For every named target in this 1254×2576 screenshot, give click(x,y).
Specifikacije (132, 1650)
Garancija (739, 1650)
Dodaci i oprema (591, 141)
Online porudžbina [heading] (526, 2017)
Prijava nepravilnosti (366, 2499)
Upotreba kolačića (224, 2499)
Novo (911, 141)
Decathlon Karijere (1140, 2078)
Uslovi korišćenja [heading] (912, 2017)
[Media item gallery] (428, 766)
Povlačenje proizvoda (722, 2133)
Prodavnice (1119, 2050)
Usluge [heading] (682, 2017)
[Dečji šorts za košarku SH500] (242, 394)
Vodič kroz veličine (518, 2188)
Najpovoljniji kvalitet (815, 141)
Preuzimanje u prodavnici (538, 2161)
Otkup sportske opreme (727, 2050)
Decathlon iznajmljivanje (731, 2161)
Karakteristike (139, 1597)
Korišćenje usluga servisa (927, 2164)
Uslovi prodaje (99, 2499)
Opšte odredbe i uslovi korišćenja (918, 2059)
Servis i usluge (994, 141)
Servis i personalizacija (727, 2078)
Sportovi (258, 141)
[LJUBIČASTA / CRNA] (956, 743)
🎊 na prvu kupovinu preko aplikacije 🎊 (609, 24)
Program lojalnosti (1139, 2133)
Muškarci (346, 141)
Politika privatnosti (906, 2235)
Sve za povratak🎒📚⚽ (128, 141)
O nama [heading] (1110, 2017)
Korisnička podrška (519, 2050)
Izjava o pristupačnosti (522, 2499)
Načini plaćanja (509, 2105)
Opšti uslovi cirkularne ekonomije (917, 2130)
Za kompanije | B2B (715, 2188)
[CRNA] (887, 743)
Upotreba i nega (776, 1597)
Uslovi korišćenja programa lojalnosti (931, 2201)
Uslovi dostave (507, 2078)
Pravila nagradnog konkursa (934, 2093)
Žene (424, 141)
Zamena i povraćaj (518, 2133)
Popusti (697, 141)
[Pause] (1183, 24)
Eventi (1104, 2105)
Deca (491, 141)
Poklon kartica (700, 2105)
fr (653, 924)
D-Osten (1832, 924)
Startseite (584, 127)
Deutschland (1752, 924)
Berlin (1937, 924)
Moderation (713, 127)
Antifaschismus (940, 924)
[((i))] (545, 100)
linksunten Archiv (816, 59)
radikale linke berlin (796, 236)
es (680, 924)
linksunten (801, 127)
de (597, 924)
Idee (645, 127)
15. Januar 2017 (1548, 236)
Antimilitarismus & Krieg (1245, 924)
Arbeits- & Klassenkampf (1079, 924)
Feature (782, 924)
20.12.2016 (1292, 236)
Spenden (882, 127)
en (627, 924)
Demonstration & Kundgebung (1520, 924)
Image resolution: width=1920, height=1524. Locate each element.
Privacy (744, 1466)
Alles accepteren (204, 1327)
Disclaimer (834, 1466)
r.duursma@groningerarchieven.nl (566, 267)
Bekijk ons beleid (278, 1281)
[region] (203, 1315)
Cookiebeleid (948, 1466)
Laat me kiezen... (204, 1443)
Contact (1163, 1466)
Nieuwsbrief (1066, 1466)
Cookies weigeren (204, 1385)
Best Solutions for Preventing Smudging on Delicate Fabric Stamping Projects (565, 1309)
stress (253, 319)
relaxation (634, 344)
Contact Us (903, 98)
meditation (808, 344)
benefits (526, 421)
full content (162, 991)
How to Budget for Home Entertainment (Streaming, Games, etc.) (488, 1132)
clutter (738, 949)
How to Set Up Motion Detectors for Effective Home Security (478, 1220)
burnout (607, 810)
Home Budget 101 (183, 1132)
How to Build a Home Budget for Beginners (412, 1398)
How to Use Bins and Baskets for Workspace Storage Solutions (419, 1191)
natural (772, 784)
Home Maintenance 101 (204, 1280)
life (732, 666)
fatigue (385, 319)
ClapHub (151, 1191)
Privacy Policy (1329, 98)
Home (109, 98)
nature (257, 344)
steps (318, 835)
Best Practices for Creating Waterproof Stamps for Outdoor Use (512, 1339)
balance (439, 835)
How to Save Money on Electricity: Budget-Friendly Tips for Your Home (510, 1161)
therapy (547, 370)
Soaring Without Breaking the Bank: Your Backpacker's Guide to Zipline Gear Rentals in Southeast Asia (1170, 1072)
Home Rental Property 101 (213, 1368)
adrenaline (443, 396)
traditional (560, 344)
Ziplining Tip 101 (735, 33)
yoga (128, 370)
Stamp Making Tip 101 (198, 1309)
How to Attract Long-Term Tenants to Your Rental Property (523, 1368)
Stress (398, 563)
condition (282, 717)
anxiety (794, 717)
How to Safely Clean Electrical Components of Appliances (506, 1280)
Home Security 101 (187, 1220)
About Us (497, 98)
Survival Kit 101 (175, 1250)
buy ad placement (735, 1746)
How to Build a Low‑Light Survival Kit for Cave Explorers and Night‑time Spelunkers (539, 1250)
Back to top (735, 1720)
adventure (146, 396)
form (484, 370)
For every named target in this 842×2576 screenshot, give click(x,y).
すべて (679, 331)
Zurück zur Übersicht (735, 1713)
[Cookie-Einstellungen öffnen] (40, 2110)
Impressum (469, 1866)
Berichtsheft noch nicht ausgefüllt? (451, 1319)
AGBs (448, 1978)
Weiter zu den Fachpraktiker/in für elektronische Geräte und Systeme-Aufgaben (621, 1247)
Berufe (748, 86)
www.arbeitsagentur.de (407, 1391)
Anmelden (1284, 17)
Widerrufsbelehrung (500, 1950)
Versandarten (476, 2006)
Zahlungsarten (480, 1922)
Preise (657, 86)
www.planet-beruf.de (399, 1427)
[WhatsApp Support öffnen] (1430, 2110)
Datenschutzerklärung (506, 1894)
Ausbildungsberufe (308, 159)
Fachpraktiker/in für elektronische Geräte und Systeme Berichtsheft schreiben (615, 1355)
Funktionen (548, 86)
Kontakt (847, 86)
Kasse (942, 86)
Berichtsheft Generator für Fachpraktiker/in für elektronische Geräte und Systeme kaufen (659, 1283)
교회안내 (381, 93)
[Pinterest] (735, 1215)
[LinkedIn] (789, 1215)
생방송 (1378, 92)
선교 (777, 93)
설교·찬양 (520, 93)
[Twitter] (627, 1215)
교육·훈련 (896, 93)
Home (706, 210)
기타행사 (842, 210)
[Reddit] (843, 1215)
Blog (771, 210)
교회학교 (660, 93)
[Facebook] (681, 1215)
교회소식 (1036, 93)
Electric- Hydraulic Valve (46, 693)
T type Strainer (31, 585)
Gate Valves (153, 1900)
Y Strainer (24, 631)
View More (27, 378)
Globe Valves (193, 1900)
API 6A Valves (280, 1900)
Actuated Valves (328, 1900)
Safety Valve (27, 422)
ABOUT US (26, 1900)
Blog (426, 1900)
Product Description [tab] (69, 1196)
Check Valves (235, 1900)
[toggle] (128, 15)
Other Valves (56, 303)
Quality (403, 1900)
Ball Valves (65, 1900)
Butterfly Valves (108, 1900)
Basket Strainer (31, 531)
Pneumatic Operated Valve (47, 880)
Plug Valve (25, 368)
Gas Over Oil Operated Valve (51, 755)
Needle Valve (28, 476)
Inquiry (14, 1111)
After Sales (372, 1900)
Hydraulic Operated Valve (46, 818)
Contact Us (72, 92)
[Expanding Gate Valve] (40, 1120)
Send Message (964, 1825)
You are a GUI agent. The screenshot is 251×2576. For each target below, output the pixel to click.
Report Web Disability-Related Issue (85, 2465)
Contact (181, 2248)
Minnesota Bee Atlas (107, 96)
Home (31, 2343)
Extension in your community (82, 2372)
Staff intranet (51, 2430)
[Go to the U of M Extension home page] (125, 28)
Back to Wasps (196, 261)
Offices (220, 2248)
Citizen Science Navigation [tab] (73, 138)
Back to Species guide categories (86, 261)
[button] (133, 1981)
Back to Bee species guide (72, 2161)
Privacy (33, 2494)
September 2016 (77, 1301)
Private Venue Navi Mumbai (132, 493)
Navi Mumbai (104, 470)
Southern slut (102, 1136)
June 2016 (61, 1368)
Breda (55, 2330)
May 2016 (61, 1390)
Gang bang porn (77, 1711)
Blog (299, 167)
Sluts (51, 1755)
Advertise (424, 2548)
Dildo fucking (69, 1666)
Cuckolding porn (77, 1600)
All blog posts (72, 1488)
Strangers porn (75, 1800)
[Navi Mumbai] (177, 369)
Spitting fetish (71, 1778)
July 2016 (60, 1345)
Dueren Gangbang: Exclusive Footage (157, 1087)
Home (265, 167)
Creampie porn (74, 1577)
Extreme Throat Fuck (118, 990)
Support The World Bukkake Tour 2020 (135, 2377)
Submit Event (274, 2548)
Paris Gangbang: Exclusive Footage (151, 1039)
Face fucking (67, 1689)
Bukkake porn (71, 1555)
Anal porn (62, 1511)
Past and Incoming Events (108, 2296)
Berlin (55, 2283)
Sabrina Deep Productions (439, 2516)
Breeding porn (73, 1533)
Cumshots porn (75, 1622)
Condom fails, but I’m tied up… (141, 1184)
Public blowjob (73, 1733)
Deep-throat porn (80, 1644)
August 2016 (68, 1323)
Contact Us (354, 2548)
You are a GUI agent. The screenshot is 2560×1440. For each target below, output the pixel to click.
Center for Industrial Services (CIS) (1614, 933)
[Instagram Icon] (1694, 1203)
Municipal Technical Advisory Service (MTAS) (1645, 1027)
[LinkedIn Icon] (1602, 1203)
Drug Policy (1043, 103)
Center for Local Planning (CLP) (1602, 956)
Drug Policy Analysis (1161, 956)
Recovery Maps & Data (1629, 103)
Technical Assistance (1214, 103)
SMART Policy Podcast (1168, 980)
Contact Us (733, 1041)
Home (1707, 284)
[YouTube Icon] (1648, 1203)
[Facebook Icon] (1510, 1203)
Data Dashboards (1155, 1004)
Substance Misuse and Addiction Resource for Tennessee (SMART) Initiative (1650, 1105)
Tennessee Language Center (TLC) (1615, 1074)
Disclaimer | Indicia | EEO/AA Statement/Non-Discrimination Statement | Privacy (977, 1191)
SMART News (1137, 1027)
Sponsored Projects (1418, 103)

====================

Your objective: Only the lines above starting with the one with "Spenden (882, 127)" and going through the one with "anxiety (794, 717)" are to be copied, word for word and with both ends kept.

Output for this exercise:
Spenden (882, 127)
en (627, 924)
Demonstration & Kundgebung (1520, 924)
Image resolution: width=1920, height=1524. Locate each element.
Privacy (744, 1466)
Alles accepteren (204, 1327)
Disclaimer (834, 1466)
r.duursma@groningerarchieven.nl (566, 267)
Bekijk ons beleid (278, 1281)
[region] (203, 1315)
Cookiebeleid (948, 1466)
Laat me kiezen... (204, 1443)
Contact (1163, 1466)
Nieuwsbrief (1066, 1466)
Cookies weigeren (204, 1385)
Best Solutions for Preventing Smudging on Delicate Fabric Stamping Projects (565, 1309)
stress (253, 319)
relaxation (634, 344)
Contact Us (903, 98)
meditation (808, 344)
benefits (526, 421)
full content (162, 991)
How to Budget for Home Entertainment (Streaming, Games, etc.) (488, 1132)
clutter (738, 949)
How to Set Up Motion Detectors for Effective Home Security (478, 1220)
burnout (607, 810)
Home Budget 101 (183, 1132)
How to Build a Home Budget for Beginners (412, 1398)
How to Use Bins and Baskets for Workspace Storage Solutions (419, 1191)
natural (772, 784)
Home Maintenance 101 (204, 1280)
life (732, 666)
fatigue (385, 319)
ClapHub (151, 1191)
Privacy Policy (1329, 98)
Home (109, 98)
nature (257, 344)
steps (318, 835)
Best Practices for Creating Waterproof Stamps for Outdoor Use (512, 1339)
balance (439, 835)
How to Save Money on Electricity: Budget-Friendly Tips for Your Home (510, 1161)
therapy (547, 370)
Soaring Without Breaking the Bank: Your Backpacker's Guide to Zipline Gear Rentals in Southeast Asia (1170, 1072)
Home Rental Property 101 (213, 1368)
adrenaline (443, 396)
traditional (560, 344)
Ziplining Tip 101 (735, 33)
yoga (128, 370)
Stamp Making Tip 101 (198, 1309)
How to Attract Long-Term Tenants to Your Rental Property (523, 1368)
Stress (398, 563)
condition (282, 717)
anxiety (794, 717)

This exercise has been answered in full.